Assigned task: Line for line, the listing below is to be transcribed exactly.

Study material:
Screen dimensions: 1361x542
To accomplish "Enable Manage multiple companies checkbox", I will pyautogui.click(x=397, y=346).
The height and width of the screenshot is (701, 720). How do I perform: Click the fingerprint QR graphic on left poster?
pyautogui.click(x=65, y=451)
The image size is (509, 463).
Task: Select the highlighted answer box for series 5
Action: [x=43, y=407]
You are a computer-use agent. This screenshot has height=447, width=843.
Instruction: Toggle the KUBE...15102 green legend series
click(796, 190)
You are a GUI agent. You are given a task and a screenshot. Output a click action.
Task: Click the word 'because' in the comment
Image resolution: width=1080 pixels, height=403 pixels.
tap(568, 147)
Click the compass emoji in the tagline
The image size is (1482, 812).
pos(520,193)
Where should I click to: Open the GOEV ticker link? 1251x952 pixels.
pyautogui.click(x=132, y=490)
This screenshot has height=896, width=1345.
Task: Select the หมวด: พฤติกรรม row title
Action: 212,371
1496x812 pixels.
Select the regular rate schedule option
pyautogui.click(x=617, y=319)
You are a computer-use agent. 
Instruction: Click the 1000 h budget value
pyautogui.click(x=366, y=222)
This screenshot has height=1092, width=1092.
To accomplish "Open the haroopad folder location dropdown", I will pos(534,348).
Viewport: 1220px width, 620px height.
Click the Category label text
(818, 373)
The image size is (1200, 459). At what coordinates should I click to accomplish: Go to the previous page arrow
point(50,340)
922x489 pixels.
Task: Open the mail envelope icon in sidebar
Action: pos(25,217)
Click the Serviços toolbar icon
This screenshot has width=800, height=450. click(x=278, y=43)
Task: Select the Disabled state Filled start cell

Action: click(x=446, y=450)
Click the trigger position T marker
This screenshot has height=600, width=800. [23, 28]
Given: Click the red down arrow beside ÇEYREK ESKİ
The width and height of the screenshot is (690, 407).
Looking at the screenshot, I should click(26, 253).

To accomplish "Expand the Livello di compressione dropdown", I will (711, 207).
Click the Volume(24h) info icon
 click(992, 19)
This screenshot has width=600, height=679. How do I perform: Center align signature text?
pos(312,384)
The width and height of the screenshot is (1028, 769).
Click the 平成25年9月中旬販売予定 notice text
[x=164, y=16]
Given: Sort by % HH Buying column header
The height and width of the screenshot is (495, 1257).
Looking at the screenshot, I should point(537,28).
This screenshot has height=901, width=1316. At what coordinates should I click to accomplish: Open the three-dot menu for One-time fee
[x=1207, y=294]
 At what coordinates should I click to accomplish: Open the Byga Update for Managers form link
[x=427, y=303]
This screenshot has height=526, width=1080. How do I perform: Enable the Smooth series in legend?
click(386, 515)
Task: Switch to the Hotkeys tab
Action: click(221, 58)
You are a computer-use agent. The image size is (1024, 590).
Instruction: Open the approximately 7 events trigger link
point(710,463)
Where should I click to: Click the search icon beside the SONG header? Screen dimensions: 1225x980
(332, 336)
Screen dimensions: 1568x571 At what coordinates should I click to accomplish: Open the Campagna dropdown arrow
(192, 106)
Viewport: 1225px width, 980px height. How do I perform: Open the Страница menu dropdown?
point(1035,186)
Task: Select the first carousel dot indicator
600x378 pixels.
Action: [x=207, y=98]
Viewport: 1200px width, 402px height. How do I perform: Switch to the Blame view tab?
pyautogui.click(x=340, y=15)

Response area:
Screen dimensions: 1361x542
To accomplish "Enable Manage multiple companies checkbox", I will pyautogui.click(x=397, y=346).
The height and width of the screenshot is (701, 720). How do I perform: Click the fingerprint QR graphic on left poster?
pyautogui.click(x=65, y=451)
The image size is (509, 463).
Task: Select the highlighted answer box for series 5
Action: [x=43, y=407]
You are a computer-use agent. This screenshot has height=447, width=843.
Instruction: Toggle the KUBE...15102 green legend series
click(796, 190)
You are a GUI agent. You are given a task and a screenshot. Output a click action.
Task: Click the word 'because' in the comment
Image resolution: width=1080 pixels, height=403 pixels.
tap(568, 147)
Click the compass emoji in the tagline
The image size is (1482, 812).
pos(520,193)
Where should I click to: Open the GOEV ticker link? 1251x952 pixels.
pyautogui.click(x=132, y=490)
This screenshot has height=896, width=1345.
Task: Select the หมวด: พฤติกรรม row title
Action: 212,371
1496x812 pixels.
Select the regular rate schedule option
pyautogui.click(x=617, y=319)
You are a computer-use agent. 
Instruction: Click the 1000 h budget value
pyautogui.click(x=366, y=222)
This screenshot has height=1092, width=1092.
To accomplish "Open the haroopad folder location dropdown", I will pos(534,348).
Viewport: 1220px width, 620px height.
Click the Category label text
(818, 373)
The image size is (1200, 459). At what coordinates should I click to accomplish: Go to the previous page arrow
point(50,340)
922x489 pixels.
Task: Open the mail envelope icon in sidebar
Action: pos(25,217)
Click the Serviços toolbar icon
This screenshot has width=800, height=450. click(x=278, y=43)
Task: Select the Disabled state Filled start cell

Action: click(x=446, y=450)
Click the trigger position T marker
This screenshot has height=600, width=800. [23, 28]
Given: Click the red down arrow beside ÇEYREK ESKİ
The width and height of the screenshot is (690, 407).
Looking at the screenshot, I should click(26, 253).

To accomplish "Expand the Livello di compressione dropdown", I will (711, 207).
Click the Volume(24h) info icon
 click(992, 19)
This screenshot has width=600, height=679. How do I perform: Center align signature text?
pos(312,384)
The width and height of the screenshot is (1028, 769).
Click the 平成25年9月中旬販売予定 notice text
[x=164, y=16]
Given: Sort by % HH Buying column header
The height and width of the screenshot is (495, 1257).
Looking at the screenshot, I should point(537,28).
This screenshot has height=901, width=1316. At what coordinates should I click to accomplish: Open the three-dot menu for One-time fee
[x=1207, y=294]
 At what coordinates should I click to accomplish: Open the Byga Update for Managers form link
[x=427, y=303]
This screenshot has height=526, width=1080. How do I perform: Enable the Smooth series in legend?
click(386, 515)
Task: Switch to the Hotkeys tab
Action: click(221, 58)
You are a computer-use agent. The image size is (1024, 590).
Instruction: Open the approximately 7 events trigger link
point(710,463)
Where should I click to: Click the search icon beside the SONG header? Screen dimensions: 1225x980
(332, 336)
Screen dimensions: 1568x571 At what coordinates should I click to accomplish: Open the Campagna dropdown arrow
(192, 106)
Viewport: 1225px width, 980px height. How do I perform: Open the Страница menu dropdown?
point(1035,186)
Task: Select the first carousel dot indicator
600x378 pixels.
Action: [x=207, y=98]
Viewport: 1200px width, 402px height. How do I perform: Switch to the Blame view tab?
pyautogui.click(x=340, y=15)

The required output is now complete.